EDIT: It's basically the same as asking whether the sequence 1, -1, 1, -1, 1, ... converges. It doesn't.
EDIT: It's basically the same as asking whether the sequence 1, -1, 1, -1, 1, ... converges. It doesn't.
The convergence doesn't matter, since the light stays on once switched on. The lack of convergence is the reason why this is paradox at all.
Also, I think the physical limitations of light switch are little off the target, since this isn't about the real world, but rather about our modeling of it.
Also, I think the physical limitations of light switch are little off the target, since this isn't about the real world, but rather about our modeling of it.
But asking what state it'll be in after 1 minute is meaningless, because that's outside what's programmed. It's programmed to change state infinitely many times in just under 1 minute. If it's able to change state infinitely quickly, then there's no paradox.

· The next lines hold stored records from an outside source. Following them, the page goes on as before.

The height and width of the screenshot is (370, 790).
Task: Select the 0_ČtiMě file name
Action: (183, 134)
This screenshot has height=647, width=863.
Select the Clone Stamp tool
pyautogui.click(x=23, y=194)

If it takes a finite amount of time to change state, then there's no paradox either, because there will only be a finite number of state changes before the minute is up.
r_rolo1
King of myself
It makes the exact same sense as the original arrow or the turtle paradox. if you go that way , Zeno original paradoxes aren't paradoxes because there is the Planck distance and because of that you can't divide space infinitely ( OFC if you can't sum to infinity the arrow never gets to the target and the turtle never surpasses Aquiles
)Anyway, the objection you made about physical limitations is meaningless for the discussion. I could had arranged for switch in electron spins, polarization of a photon or even change between orbital states of a molecule at the same energy ...
It might be dificult to visualise , but it is the reverse of the arrow paradox.

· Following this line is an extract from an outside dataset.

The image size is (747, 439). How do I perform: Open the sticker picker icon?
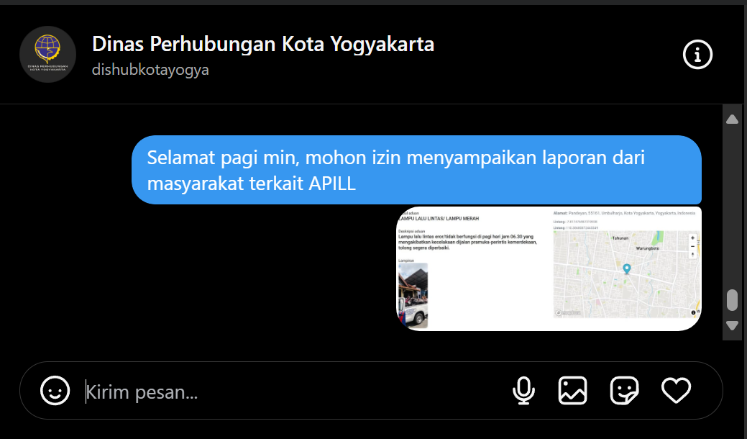[624, 391]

Strange objection ... first because no one said that n could not be infinity
But anyway, I must ask, why would not be a paradox if the change could be instantaneous in your opinion? I just can't see it.@ParadigmShifter
OFC the series does not converge
That was the point of my argument: historically Zeno launched the paradoxes because he was disgusted with the speculation about infinity that was the rage in mathematics in his time. Zeno liked the notion of infinity as much as Einstein liked quantum mechanics a la Copenhagen and the paradoxes he launched were his version of Einstein EPR thought experiment. I was just trying to put more on the naked the core idea that Zeno wanted to convey ... that wasn't how to sum converging series @Atticus
I read those two versions in a scientific divulgation book that had a chapter dedicated to Zeno paradoxes and derivatives. If I remember the name I'll post it ( it was some time ago though
)
punkbass2000
Des An artiste
Regardless of the program, a minute will pass.
How? I dunno if you need to reword it, or what. You appear to want to work out the pigeon's starting position, knowing that it ends squashed between the two trains. Every starting position leads to the same end, you can only backtrack if you know the state of the system at some point before that final state. I don't see why that's paradoxical, or equivalent to the idea that the arrow never makes a tortoise kebab.

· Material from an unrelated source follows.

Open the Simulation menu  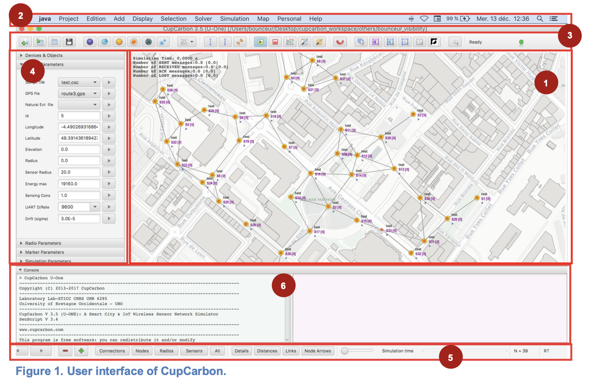click(234, 18)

Strange objection ... first because no one said that n could not be infinity
This thing will change state infinitely many times in the next second. What state will it be in after one second? That's all the question boils down to, and there's nothing paradoxical about it. The answer's a simple 'don't know'. The original paradox is that something that does clearly happen, i.e. arrow hitting tortoise, apparently logically can't. But what's the paradox here? What's the thing that does happen, but apparently is impossible by logically analysing what's happening?
r_rolo1
King of myself
Well, if you want to be picky, the arrow never reaches it's target because of the Planck distance ... it will always be never closer of 1.616252(81)×10^-35 m of the target
And Aquiles will never reach the turtle because of the same reason ( they will have to go sideways at best ... good ol'Pauli exclusion principle disalows 2 diferent bodies composed of matter of occupying the same space as well ). So neither of the original Zeno paradoxes actually happens as well ...